Over 3 decades, Bashir rules through corruption, war crimes, and brutal crackdowns, eventually igniting a nationwide protest. His authoritarian rule led to the ICC issuing multiple arrest warrants for him in 2009 and 20010 for genocide, war crimes, and crimes against humanity. Through patterns of mass killings, targeted attacks on ethnic groups, coordinated killing campaigns his 3 decade rule led to him being charged with multiple counts of crimes against humanity.
But where are we today? After Bashir was overthrown in 2019, hope flickered across Sudan. Civilian protests had succeeded in toppling a dictator, but the military that replaced him could not unite. The Sudanese Armed Forces (SAF) and the Rapid Support Forces (RSF) both sought power, yet neither was willing to give it up. Rivalries, decades of militarization, and entrenched paramilitaries made compromise impossible. On 15 April 2023, this tension erupted into full-scale conflict.
Now, more than 30 million people — over two-thirds of Sudan — need humanitarian aid. Over 11 million have been displaced internally, with 3 million refugees fleeing abroad. Famine grips regions like North Darfur and the Nuba Mountains, while hospitals burn and aid convoys are attacked. Yet, despite the scale of this suffering, the world barely notices. Aid is underfunded; only a third of planned relief reaches those in need. Media coverage is sparse. Powerful nations like the UAE and United States exploit the chaos, importing Sudanese gold and supporting economic systems that finance the very conflict that displaces millions.
This is a war fueled by resources, ambition, and silence.
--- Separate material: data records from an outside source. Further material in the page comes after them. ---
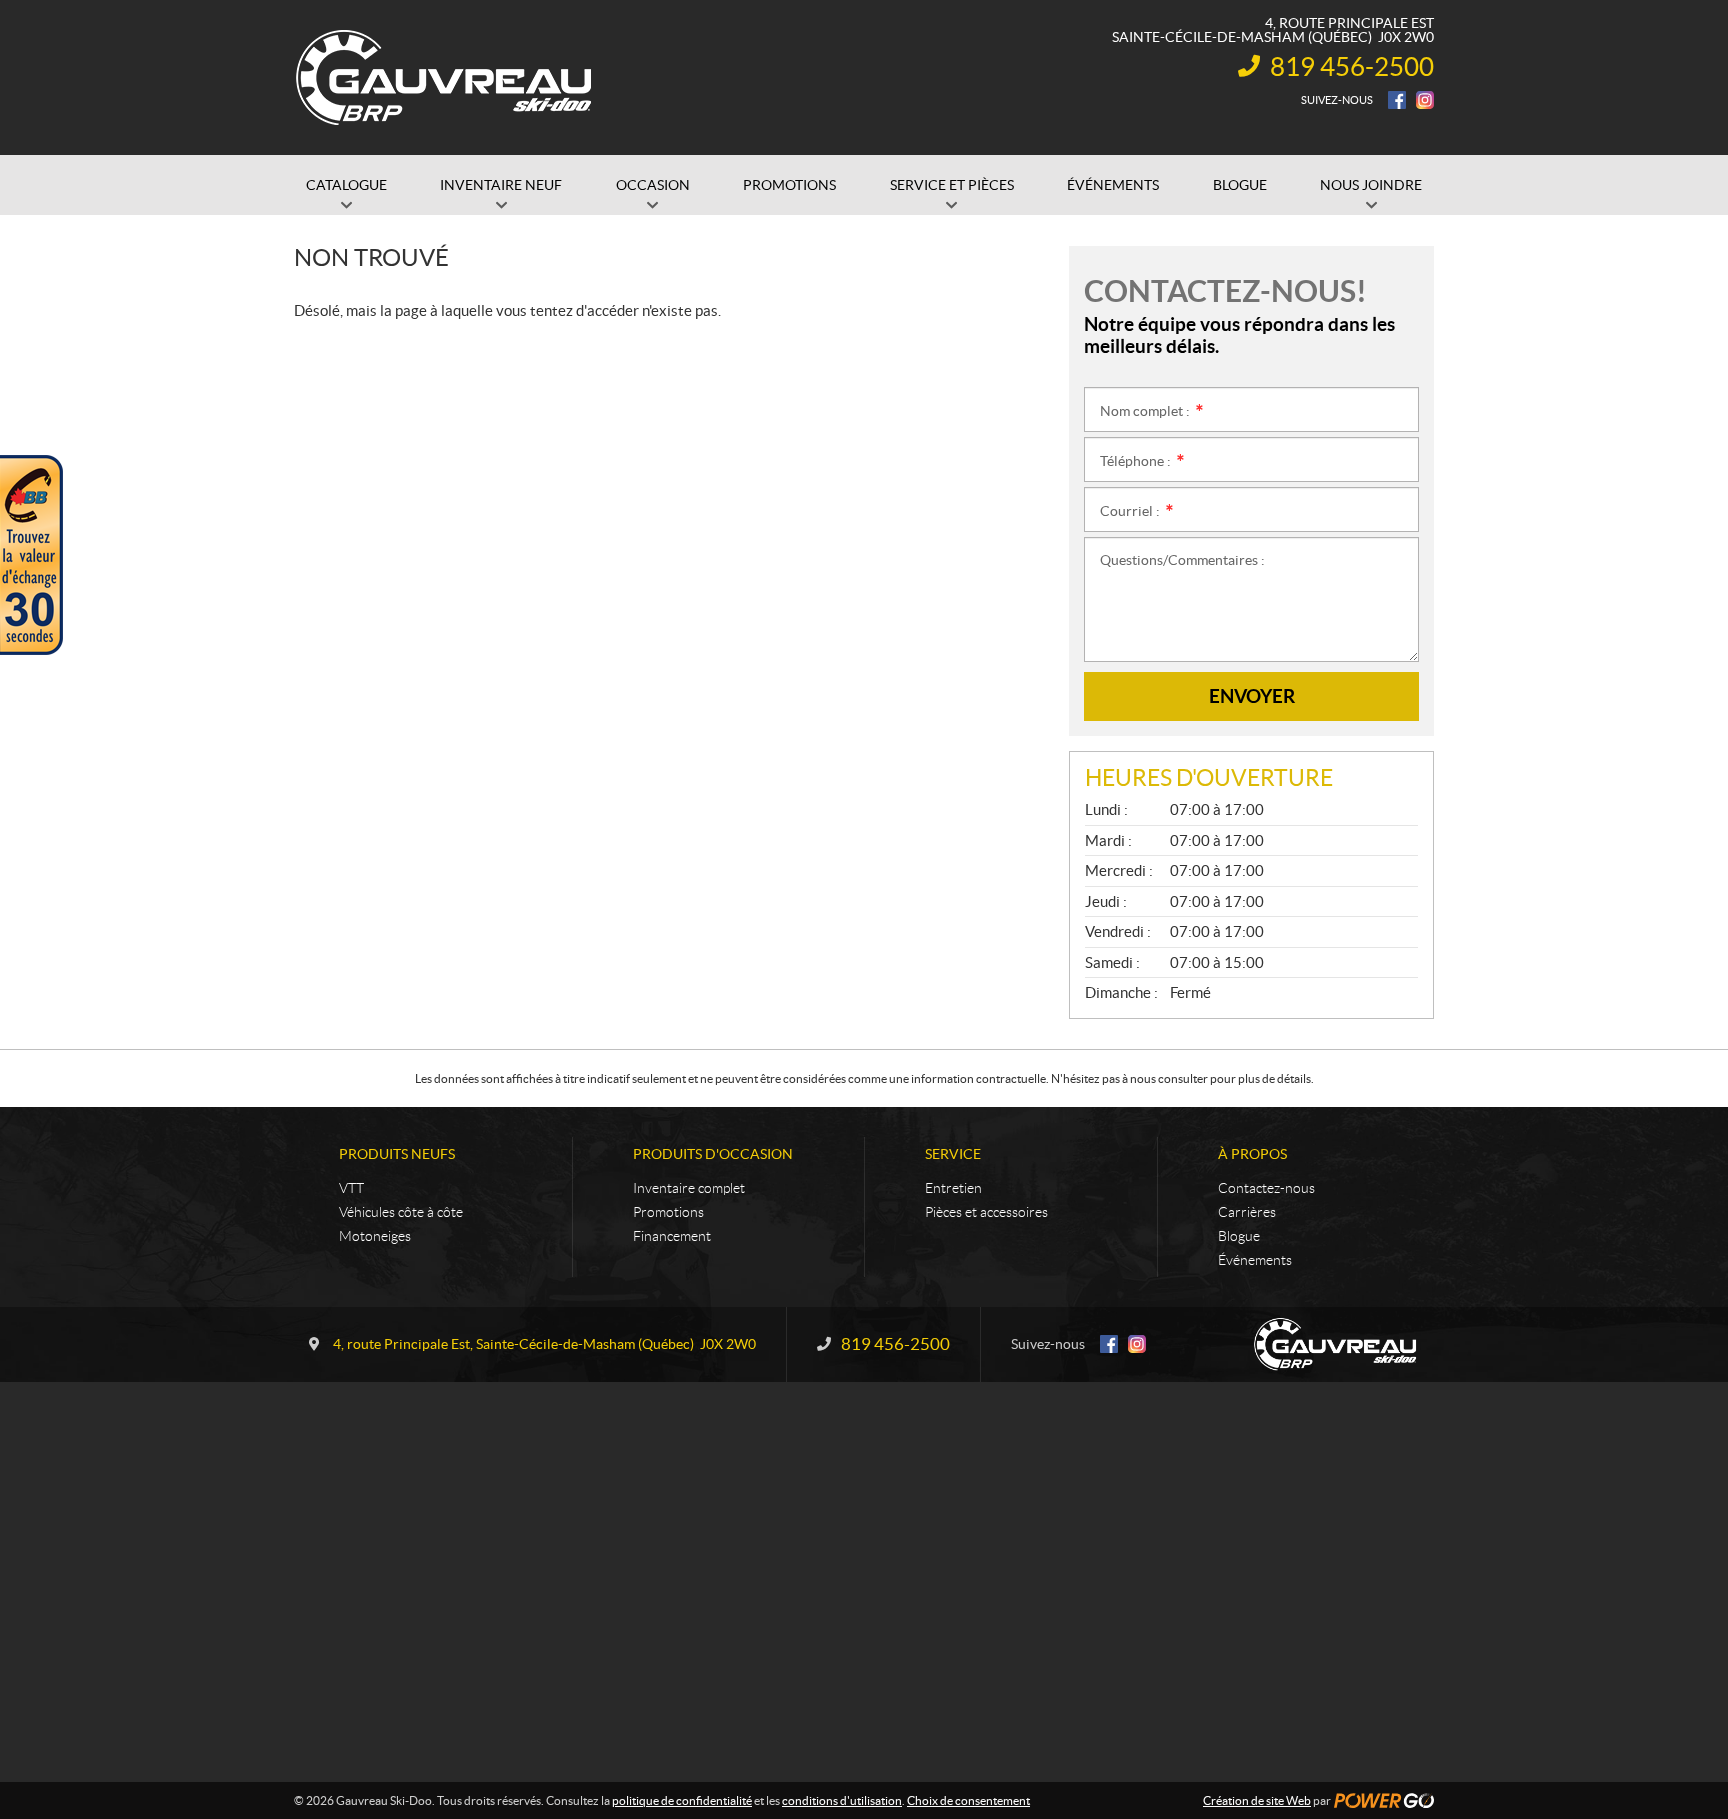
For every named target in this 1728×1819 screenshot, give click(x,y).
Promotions (668, 1212)
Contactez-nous (1266, 1188)
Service (953, 1154)
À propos (1252, 1154)
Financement (672, 1236)
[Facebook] (1397, 100)
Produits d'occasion (713, 1154)
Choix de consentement (968, 1800)
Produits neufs (397, 1154)
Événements (1255, 1260)
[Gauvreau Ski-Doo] (445, 78)
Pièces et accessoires (986, 1212)
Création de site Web (1257, 1800)
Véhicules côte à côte (401, 1212)
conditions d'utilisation (842, 1800)
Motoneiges (375, 1236)
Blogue (1239, 1236)
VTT (351, 1188)
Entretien (953, 1188)
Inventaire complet (689, 1188)
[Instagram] (1425, 100)
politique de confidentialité (682, 1800)
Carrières (1247, 1212)
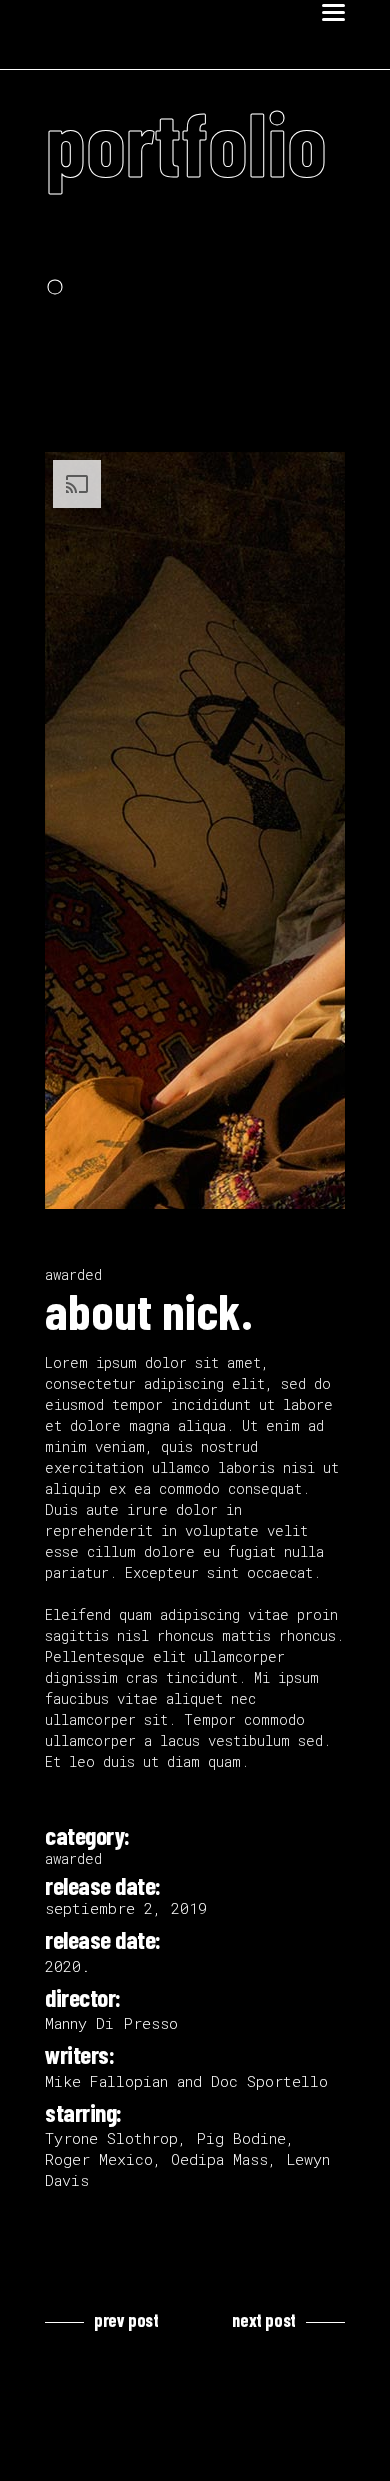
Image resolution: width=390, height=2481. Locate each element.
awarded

Gold doesn’t just sit in a mine — it finances bullets, militias, and the complacency of the international community. And yet, Sudan continues to bleed, its cries unheard, its people trapped in the same cycle of violence and exploitation that has haunted them for decades.
However, why does the modern Media still reject covering this crisis? We see satellite images of entire countries bombed, streets filled with blood. Yet, we choose to look away. Not because the suffering isn’t real, not because the cries aren’t loud enough — but because it doesn’t make us money. Because acknowledging Sudan’s bleeding, the famine, the displacement, the genocide, doesn’t fill our pockets, doesn’t strengthen our stock markets, doesn’t fit the narrative that interest groups that that control our nation want us to see.
To stay silent on the horrors of our world is not just ignorant, it is inhumane. Spreading awareness, raising money, and sharing the stories are not just acts of kindness, they are acts of justice. Every post, every conversation, every donation makes a difference. If we call ourselves human, we must choose.